If you’re here to eat: Lewes
Charming and preppy, downtown Lewes has an impressive food scene. On the drive in, stop at the Station on Kings for baked-in-house seasonal pastries. (If the garden seating looks familiar, it’s because owner Leisa Berlin took inspiration from Terrain.) Owned by Berlin’s kids, Nectar and Agave are located downtown and attract loyal fans for fresh-squeezed juices and Mexican fare, respectively. Request a table on the leafy patio at Heirloom, where James Beard-nominated chef Matthew Kern gets creative with farm-fresh produce and seafood. And come May, don’t miss the weekly Historic Lewes Farmers Market, with 30 stands selling everything from tree-ripened peaches to live Maryland blue crabs.

If you’re looking for an LGBTQ scene: Rehoboth
Rehoboth has a long history as an LGBTQ haven, in part thanks to the efforts of CAMP Rehoboth, a nonprofit community-service org that hosts art, culture and health programming open to the public. (The acronym stands for “Create a More Positive Rehoboth.”) Pit-stop at Coho’s for breakfast sandwiches before making your way to gay hot spot Poodle Beach, at the southern edge of town near Queen Street. For more than four decades, Blue Moon has been a beacon for unstuffy fine dining, and you can’t miss the Purple Parrot Grill for colorful drinks and drag shows — and shirtless bartenders.


Geek Out Over Beer

Stay the night with a big-name brewery.

visiting delaware

Dogfish Inn. Photograph courtesy Dogfish Head Craft Brewery

If you turn your nose up at the thought of Budweiser and know the difference between a Dunkelweizen and a Doppelbock, book a room at Lewes’s charmingly hip and thoroughly hops-centric Dogfish Inn — particularly on a Saturday, when Dogfish Head brewery mogul and inn owner Sam Calagione gives his outdoor fireside chat in the hotel courtyard.
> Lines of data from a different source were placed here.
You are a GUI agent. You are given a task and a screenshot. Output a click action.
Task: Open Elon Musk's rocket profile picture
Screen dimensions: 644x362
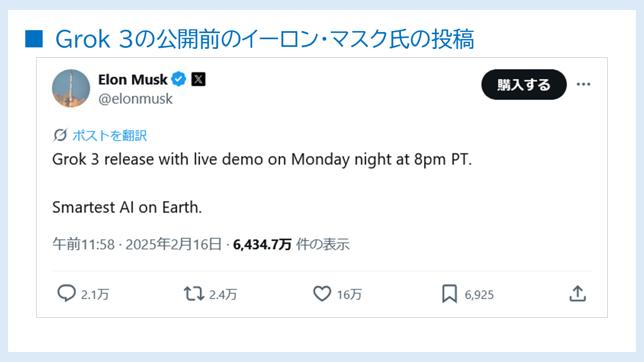[71, 88]
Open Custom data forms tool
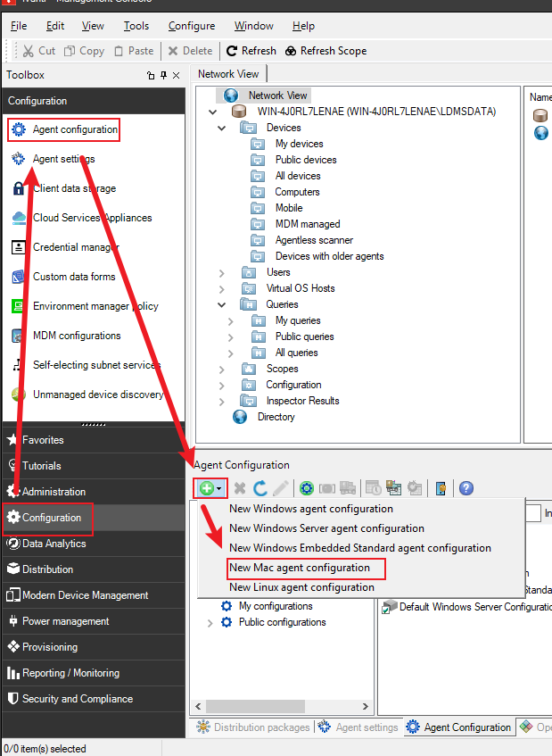The height and width of the screenshot is (756, 552). 74,277
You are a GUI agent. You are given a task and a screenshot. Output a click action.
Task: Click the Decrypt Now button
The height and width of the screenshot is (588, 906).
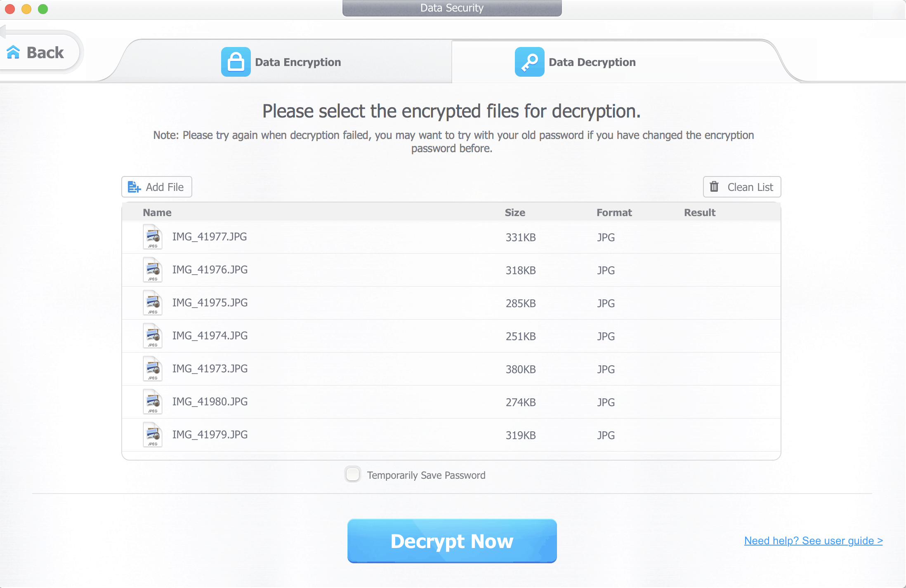(x=452, y=541)
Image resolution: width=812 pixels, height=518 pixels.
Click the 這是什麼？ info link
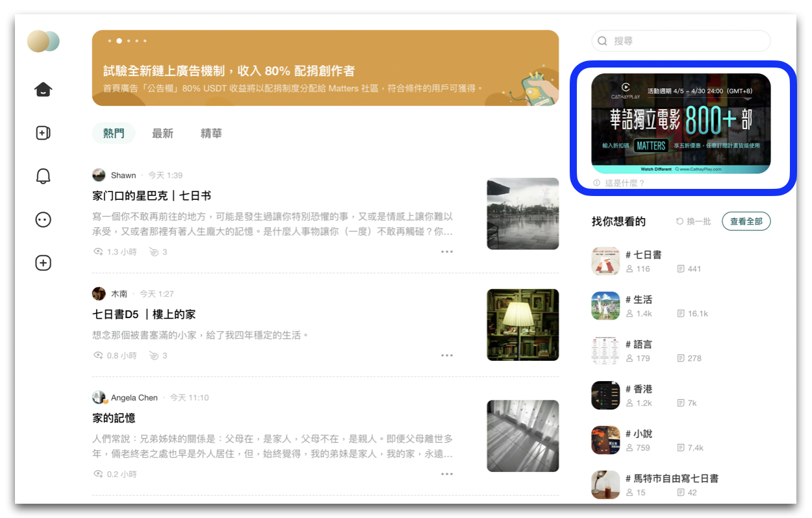coord(619,183)
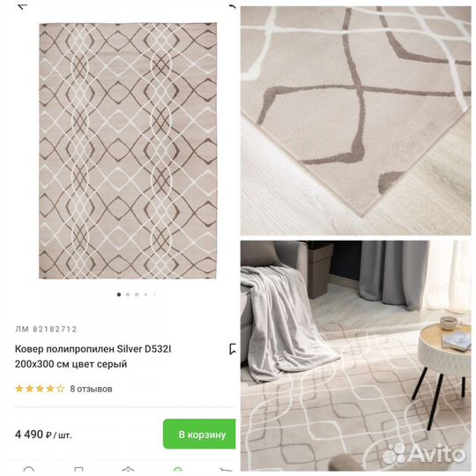Image resolution: width=476 pixels, height=476 pixels.
Task: Open the living room rug photo
Action: tap(356, 356)
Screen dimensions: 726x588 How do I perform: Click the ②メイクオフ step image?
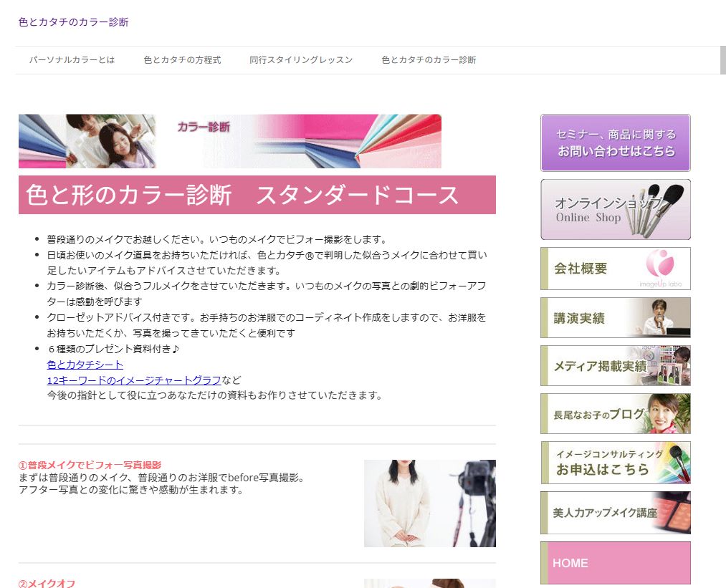429,583
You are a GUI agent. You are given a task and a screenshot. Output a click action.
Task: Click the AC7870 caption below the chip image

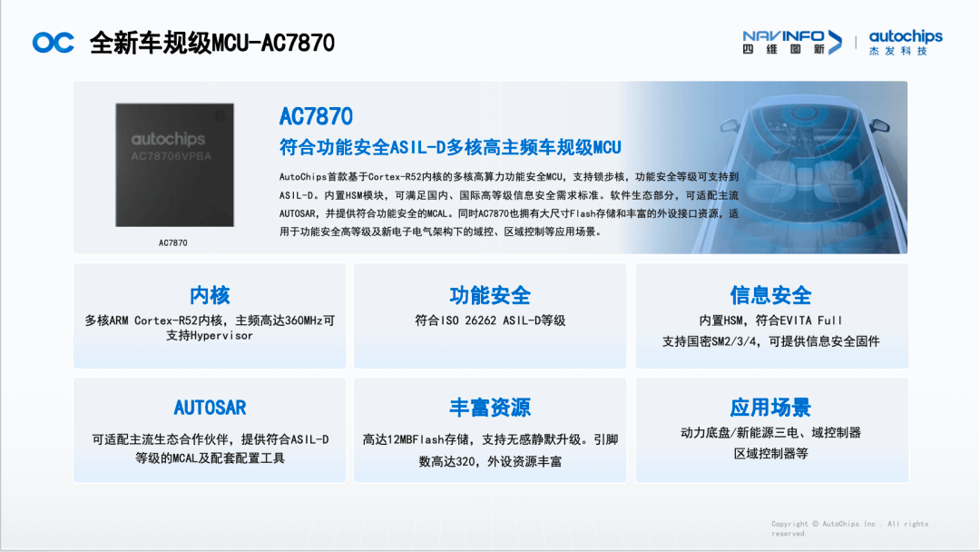[174, 242]
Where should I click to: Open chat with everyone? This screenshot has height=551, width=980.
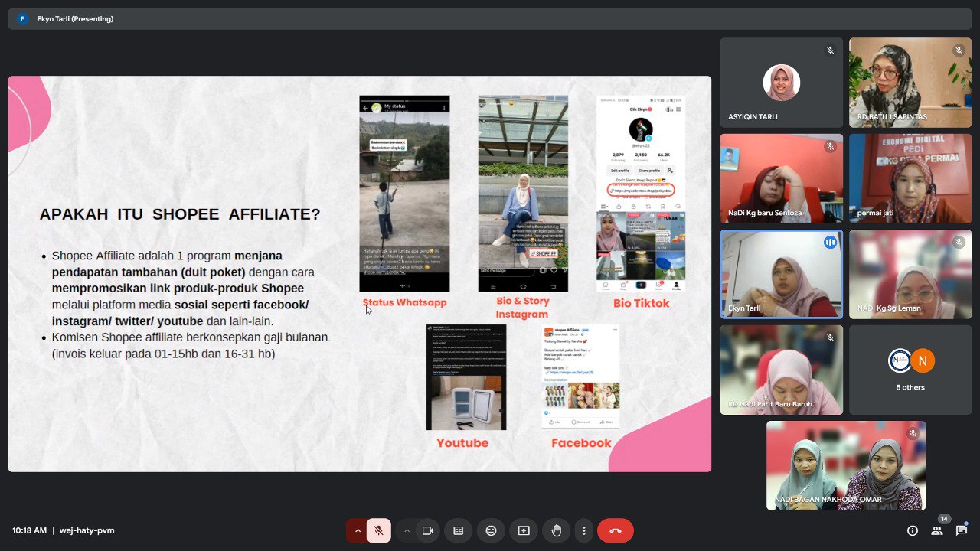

You’ll sit around a roaring bonfire, esoteric brew in hand, as Calagione delivers the lowdown on his adventures in the world he knows far better than most other people. The next day, hop one of the inn’s free loaner bikes and pedal leisurely trails to the nearby brewery in Milton, where you can taste Dogfish beers as they emerge from R&D. Just keep in mind that you do have to pedal back.


See the State’s Fancy Side

In Delaware’s château country, a blue-blooded past is on full display.

visiting delaware

The gardens at Nemours Estate. Photograph courtesy Nemours Estate

In 1802, French-American E.I. du Pont opened a gunpowder mill in Wilmington that eventually became the DuPont chemical company — and made the du Pont family one of the wealthiest in American history. Just off Route 202, a driving tour of their legacy is an easy day trip. Start at Winterthur, the 1,000-acre onetime private estate that’s now a museum where guided tours cover some of the family’s nearly 90,000 antiques. (Kids will love the fairy tale-esque Enchanted Woods garden.) Two miles south, Hagley, the original site of that gunpowder mill, is now a museum with riverside walking trails plus programs and events. And nearby, the centerpiece of it all: Nemours Estate, a 47,000-square-foot Versailles-inspired mansion filled with rare books and art, surrounded by a stunning formal French garden and gilded sculptures.

Published as “Get Reacquainted with … Delaware” in the “Road Trip!” guide in the March 2021 issue of Philadelphia magazine.